Capítulo XII. Cómo el emperador Vespasiano dió libertad a Josefo.

Sabido, antes de lo que es posible pensar, que Vespa­siano era elegido por emperador en el Oriente, luego la fama se divulgó en todas partes. Todas las ciudades hacían fiestas y celebraban sacrificios por la alegría de tal embajada. Las legiones y gente que había en Mesia y en Panonia, que poco antes se habían levantado por saber el atrevimiento y audacia de Vitelio, prometieron servir a Vespasiano con mayor alegría y gozo.

Habiendo después Vespasiano vuelto de Cesárea y llegado a Berito, recibió allí muchos embajadores que le venían de­lante, de Siria y de otras muchas provincias, presentándole cada uno por sí las coronas, y dándole el parabién muy so­lemnemente.

Presentóse también Muciano, regidor de Egipto, denun­ciándole la gcneral alegría y contentamiento de todos aquellos pueblos, y haciéndole saber el juramento que había hecho hacer, y cómo todos lo habían recibido por príncipe y señor. Sucedíale a Vespasiano su fortuna en todas partes con­forme a sus deseos; y viendo la mayor parte de las cosas in­clinadas a su parte, comenzó a pensar que no había recibido la administración del imperio sin providencia de Dios, y que su justa suerte lo había traído y hecho llegar a ser el príncipe mayor del universo.
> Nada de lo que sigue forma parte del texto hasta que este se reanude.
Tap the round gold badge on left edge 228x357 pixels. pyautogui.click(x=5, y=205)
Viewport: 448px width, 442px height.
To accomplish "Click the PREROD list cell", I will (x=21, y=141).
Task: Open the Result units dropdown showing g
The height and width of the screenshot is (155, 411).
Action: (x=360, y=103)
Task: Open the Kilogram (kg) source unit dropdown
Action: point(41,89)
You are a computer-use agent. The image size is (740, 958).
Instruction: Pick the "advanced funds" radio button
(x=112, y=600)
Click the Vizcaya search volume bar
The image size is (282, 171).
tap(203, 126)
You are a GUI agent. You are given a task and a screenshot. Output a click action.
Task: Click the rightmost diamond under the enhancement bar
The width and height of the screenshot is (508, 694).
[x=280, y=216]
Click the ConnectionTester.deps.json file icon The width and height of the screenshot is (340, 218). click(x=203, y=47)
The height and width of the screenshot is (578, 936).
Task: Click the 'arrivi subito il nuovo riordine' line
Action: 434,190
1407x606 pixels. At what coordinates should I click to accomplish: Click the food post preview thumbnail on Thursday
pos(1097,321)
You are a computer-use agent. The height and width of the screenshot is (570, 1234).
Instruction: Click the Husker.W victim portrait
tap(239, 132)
Acordándose de muchas señales y otras cosas, porque muchas cosas le habían acontecido que le mos­traban manifiestamente haber de ser emperador, acordóse también de lo que Josefo le había dicho, viviendo aún Nerón, dándole el hombre de emperador; maravillábase de este varón, que aun estaba en la cárcel o con guardas, por lo cual, llaman­do a Muciano con sus amigos y regidores contóles cuán vale­roso había sido Josefo, y cuánto trabajo había sufrido en vencer a los de Jotapata por su causa; después también les dijo cómo le había profetizado estas honras, las cuales él pen­saba que por temor eran fingidas; mas el tiempo había mos­trado la verdad de ellas, y descubierto que habían sido hechas divinamente, confirmándolas y aprobándolas aquello que su­cedido había.
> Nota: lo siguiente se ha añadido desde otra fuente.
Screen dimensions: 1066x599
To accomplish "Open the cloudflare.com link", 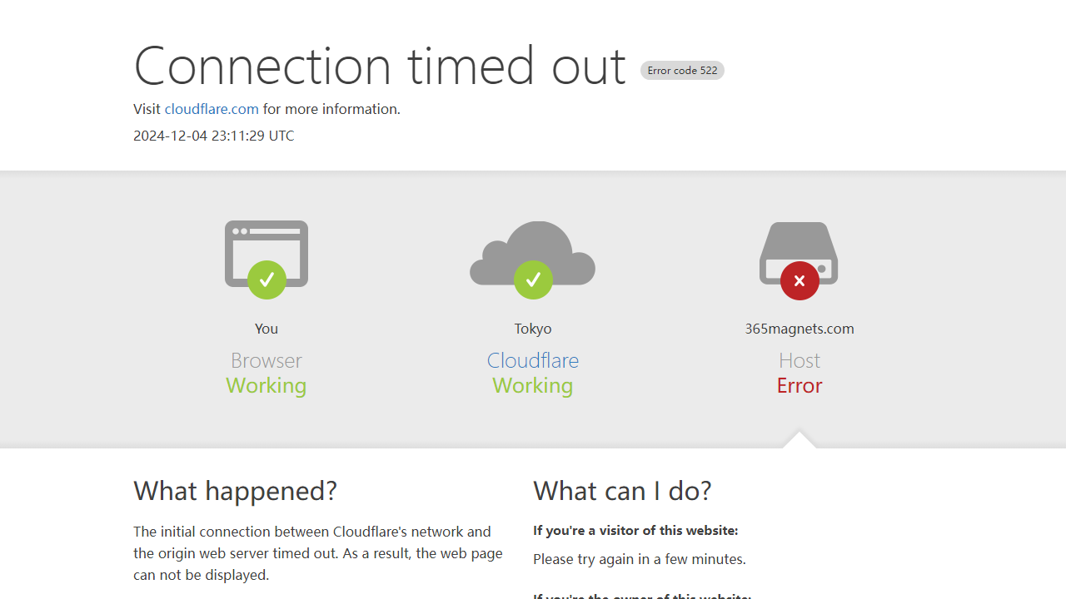I will pyautogui.click(x=212, y=109).
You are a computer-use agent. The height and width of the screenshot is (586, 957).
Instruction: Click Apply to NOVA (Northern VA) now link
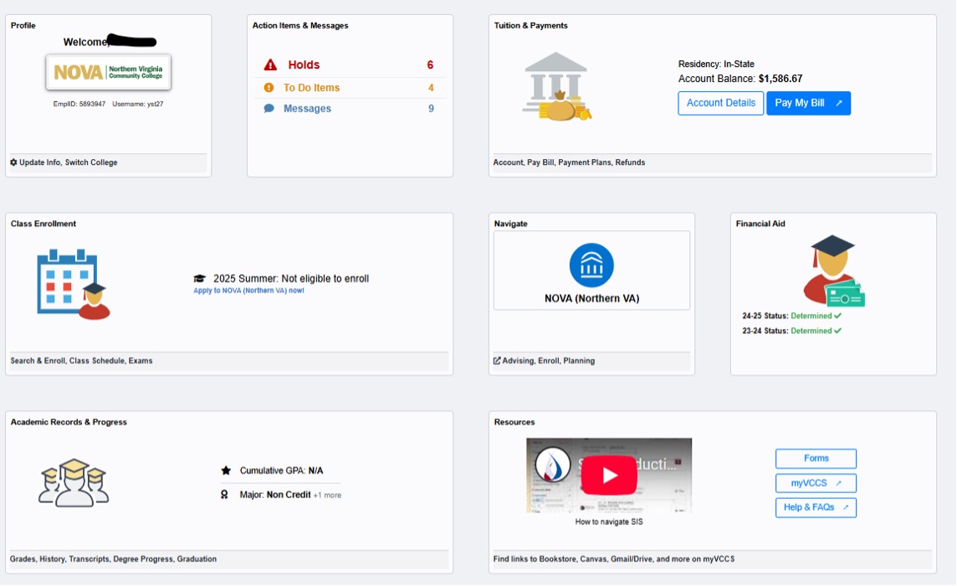(248, 290)
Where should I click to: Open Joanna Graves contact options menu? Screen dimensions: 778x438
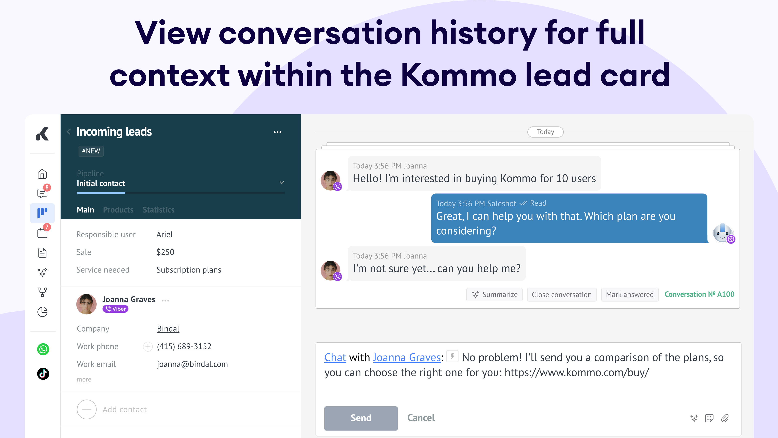(x=165, y=300)
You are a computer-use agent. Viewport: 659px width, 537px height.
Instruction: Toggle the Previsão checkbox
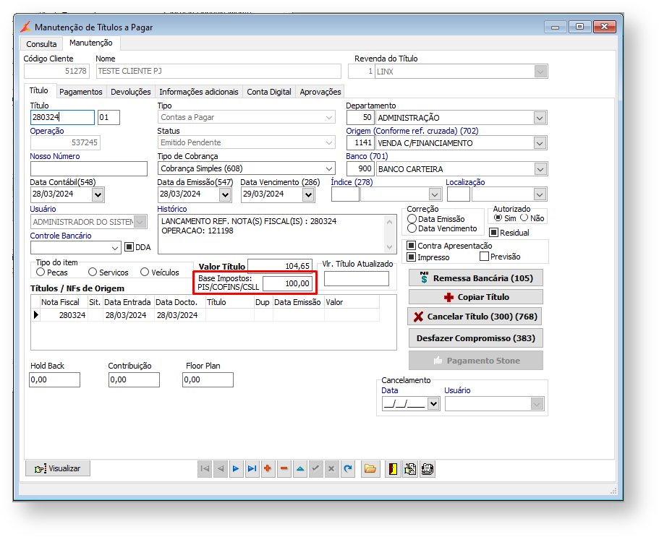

Dijo entonces que era cosa deshonesta hacer que aquel que primero había sido buen agüero de su imperio, ministro y embajador de la voz de Dios, fuese detenido cautivo en ad­versa y contraria fortuna, y así llamó a Josefo y mandólo librar.

Viendo los regidores la gracia y favor que había hecho a un extranjero, confiaban también para sí cosas maravillosas y excelentes.

Tito, que estaba con su padre en este mismo tiempo, dijo: "Justo es por cierto, padre mío, que además de libertar a Josefo de la cárcel, se le vuelva la honra que le ha sido qui­tada; porque será como si no hubiera sido cautivo jamás, si le quebrantamos las cadenas; y no quitándoselas solamente, por­que con aquello le libraremos de la infamia, haciendo que sea como si no fuera encarcelado: esto se suele hacer a los que son injustamente encarcelados." Plugo lo mismo a Vespasia­no; e interviniendo uno con un hacha de armas, quebrantó sus cadenas: así fué Josefo puesto en libertad por lo que había antes dicho a Vespasiano, y fuéle de esta manera vuelta su fama como por premio, y era ya tenido por hombre digno de crédito en cuanto dijese de las cosas que habían de acontecer.